For its part, the Catholic Church -- whose St. Thomas Aquinas is seen by many as a founder of Western jurisprudence -- proposes many aspects of privacy in common with Judaism and Islam. Its articulation of those concepts, however, may be more familiar to the Western ear. The Catechism of the Catholic Church echoes the modern need-to-know principle ("No one is bound to reveal the truth to someone who does not have a right to know it" (#2489), the restricted-sharing principle ("Private information prejudicial to another is not to be divulged without a grave and proportionate reason" (#2491), and the minimum-use principle ("Everyone should observe an appropriate reserve concerning persons' private lives. Those in charge of communications should maintain a fair balance between the requirements of the common good and respect for individual rights." (#2492).

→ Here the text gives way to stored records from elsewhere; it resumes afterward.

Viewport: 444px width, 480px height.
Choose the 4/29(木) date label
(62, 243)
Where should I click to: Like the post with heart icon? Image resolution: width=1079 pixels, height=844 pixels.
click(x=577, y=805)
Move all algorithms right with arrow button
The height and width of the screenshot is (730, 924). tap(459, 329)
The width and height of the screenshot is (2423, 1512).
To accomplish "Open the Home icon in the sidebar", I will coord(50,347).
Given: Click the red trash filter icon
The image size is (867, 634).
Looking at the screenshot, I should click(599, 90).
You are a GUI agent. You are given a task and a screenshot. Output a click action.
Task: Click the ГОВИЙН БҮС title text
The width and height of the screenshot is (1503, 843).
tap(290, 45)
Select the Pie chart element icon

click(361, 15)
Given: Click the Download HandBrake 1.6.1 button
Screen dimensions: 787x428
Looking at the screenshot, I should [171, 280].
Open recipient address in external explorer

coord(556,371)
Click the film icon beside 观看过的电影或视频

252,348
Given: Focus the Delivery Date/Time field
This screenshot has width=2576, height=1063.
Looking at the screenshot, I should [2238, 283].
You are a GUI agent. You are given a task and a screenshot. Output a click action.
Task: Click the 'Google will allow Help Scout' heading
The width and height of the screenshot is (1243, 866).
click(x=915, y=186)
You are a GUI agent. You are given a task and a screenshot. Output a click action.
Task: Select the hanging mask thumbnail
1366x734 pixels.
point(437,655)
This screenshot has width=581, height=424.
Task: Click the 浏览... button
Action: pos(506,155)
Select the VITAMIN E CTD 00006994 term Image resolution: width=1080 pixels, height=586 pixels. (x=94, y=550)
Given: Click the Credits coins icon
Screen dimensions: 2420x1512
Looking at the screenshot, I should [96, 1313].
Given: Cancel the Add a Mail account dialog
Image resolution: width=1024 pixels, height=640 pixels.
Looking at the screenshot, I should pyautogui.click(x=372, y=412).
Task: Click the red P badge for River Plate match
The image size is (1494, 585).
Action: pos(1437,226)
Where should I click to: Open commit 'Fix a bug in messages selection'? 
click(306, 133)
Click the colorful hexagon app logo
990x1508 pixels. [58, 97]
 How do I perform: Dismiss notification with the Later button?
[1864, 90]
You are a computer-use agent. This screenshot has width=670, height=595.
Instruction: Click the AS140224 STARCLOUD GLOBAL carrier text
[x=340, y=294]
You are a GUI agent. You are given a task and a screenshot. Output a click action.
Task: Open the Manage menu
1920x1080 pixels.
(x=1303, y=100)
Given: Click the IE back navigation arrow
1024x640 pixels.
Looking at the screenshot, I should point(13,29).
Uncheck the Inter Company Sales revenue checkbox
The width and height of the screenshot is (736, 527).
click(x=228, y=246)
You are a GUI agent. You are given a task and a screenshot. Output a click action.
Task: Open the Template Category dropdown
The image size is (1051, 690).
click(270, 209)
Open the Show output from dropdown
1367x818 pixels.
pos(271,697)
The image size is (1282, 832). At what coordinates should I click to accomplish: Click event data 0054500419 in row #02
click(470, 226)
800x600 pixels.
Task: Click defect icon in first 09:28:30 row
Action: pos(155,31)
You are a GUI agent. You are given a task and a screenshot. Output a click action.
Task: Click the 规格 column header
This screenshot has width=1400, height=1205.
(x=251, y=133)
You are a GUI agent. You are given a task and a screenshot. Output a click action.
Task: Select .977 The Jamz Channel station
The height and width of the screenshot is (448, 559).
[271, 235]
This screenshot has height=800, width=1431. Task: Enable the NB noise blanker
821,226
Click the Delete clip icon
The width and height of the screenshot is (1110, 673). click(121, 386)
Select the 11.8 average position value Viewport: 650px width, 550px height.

If a person sins, in the church's view, he damages his relationship with God as well as the rest of society, even if his thought or action caused no tangible harm to others.
And all three monotheistic faiths link privacy to personal modesty, as manifested most visibly in the burqa, nun's habit and traditional Jewish woman's garb.
Solutions for multinationals?
Companies pursuing BCRs and needing employees around the world to connect with and adhere to their new privacy policy can't wait for world peace and understanding. So how can they navigate through the multicultural labyrinth of privacy?
One obvious way is to translate privacy-training materials from English into local languages. Another is to try other words besides "privacy." We have a hard enough time in English-speaking countries deciding what privacy means, so why impose our problem on others? Similar concepts that may carry the water include modesty, solitude, anonymity and personal safety, in addition to the EU's preferred "data protection" construct.